CRUMBRIA: 1.7.2026

TAXPAYERS toiling away today to pay their bills may be thrilled to hear Council staff are at Kendal Town Hall for woke workshops — with lunch thrown in.
Colleagues of Wokemoreland & Farcical Clowncil are taking part in an “Equity, Diversity and Inclusion Extravaganza”.
Attendance is entirely voluntary, in the, er, unofficially compulsory sense.
A cheesed off member of the Council wokeforce (job evaluation pending) slipped us the official poster accompanied by that emoji of a woman in a wizard outfit shrugging.

With the Council’s performance so far impressing precisely no-one, and the authority facing a £40m pound town hall version of bankruptcy, the wisdom of sending staff to Kendal to fart arse about with EDI worship, is, may we suggest, open to consultation.
Today’s event takes place in Kendal, formerly Ye Auld Grey Town and presumably rebranded as the Age-inclusive, Grey-presenting Multi-Racial Harmony Collective.

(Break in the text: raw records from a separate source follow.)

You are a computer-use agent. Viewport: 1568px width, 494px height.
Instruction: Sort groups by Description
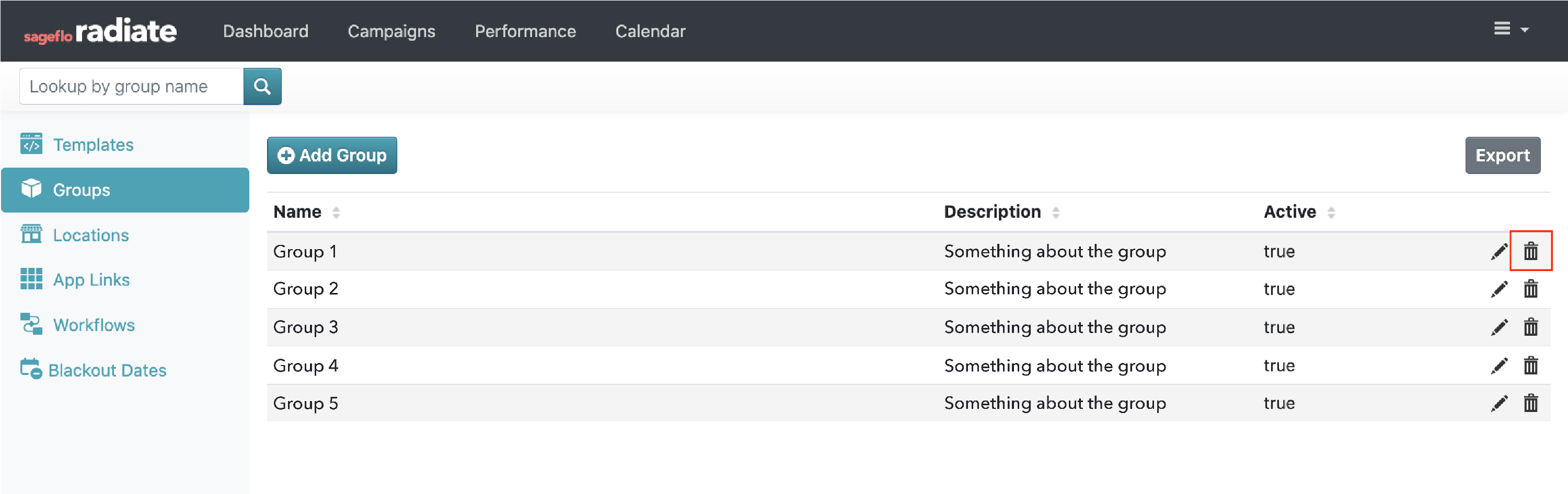(1055, 213)
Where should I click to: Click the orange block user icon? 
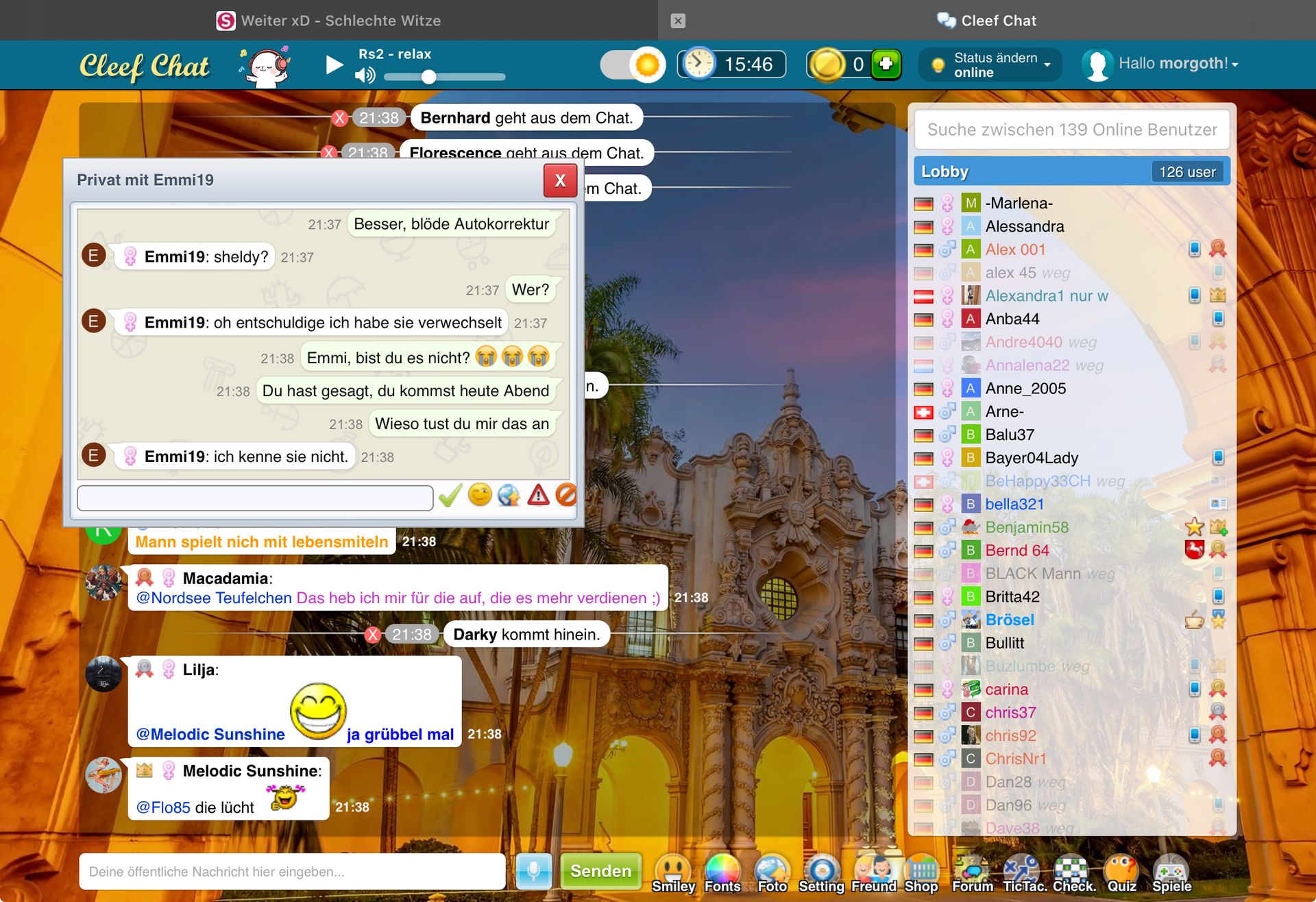click(x=565, y=495)
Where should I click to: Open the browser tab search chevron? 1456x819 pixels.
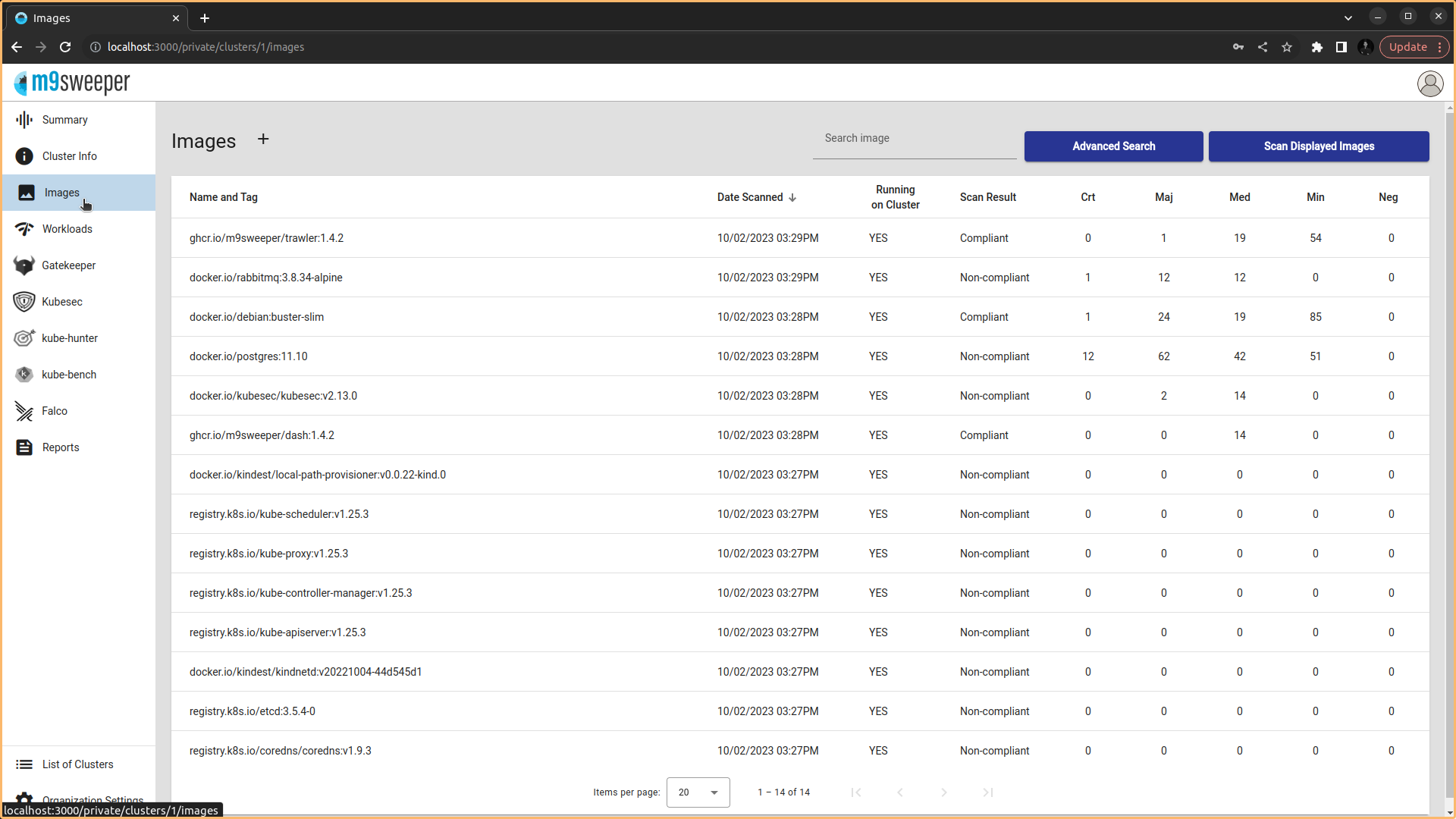(1348, 17)
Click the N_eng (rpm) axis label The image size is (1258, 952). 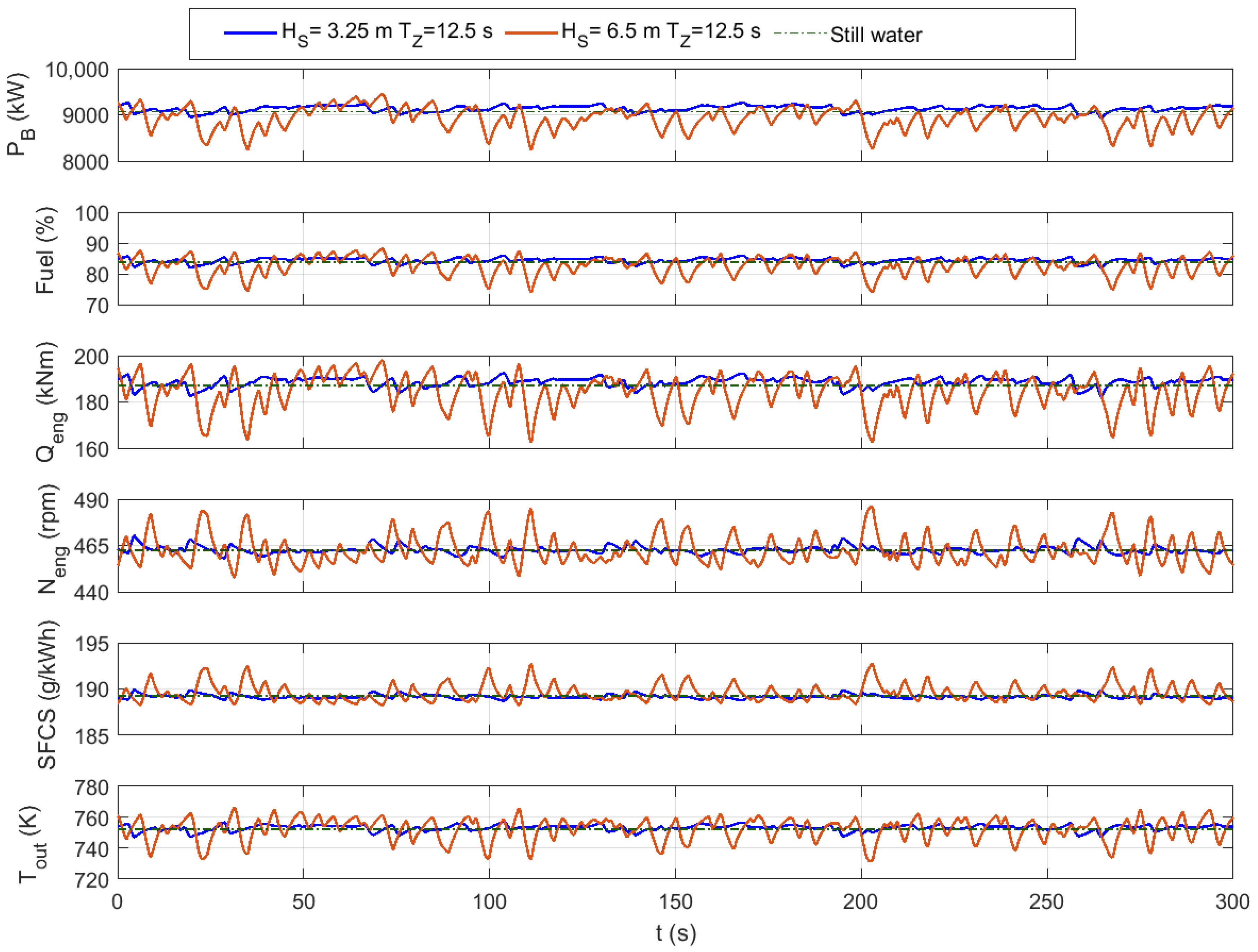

Kendal, of course, is the seat of the all-powerful Lib Dem dictatorship which runs the Clowncil with a wet marigold.
The Council leadership has told staff it will “embed EDI in everything” and “go beyond” the Equality Act 2010.
The Council has formed “EDI Action Groups” in seven big departments and poor worker bees face “Inclusive hiring” and “bias training”.
Why the big EDI panic?
We’ve known a fair few Council staff in our time. Their miseries often compounded by the latest political fashions wafting through the windows.
The last thing we’d ever accuse ANY of them of is pulling on the old white hood and pointy hat at the weekend for a run out on the Fell Pony with a box of Swan Vestas and a combustible crucifix.
The Chronic’s pronouns: What/the/absolute/frig.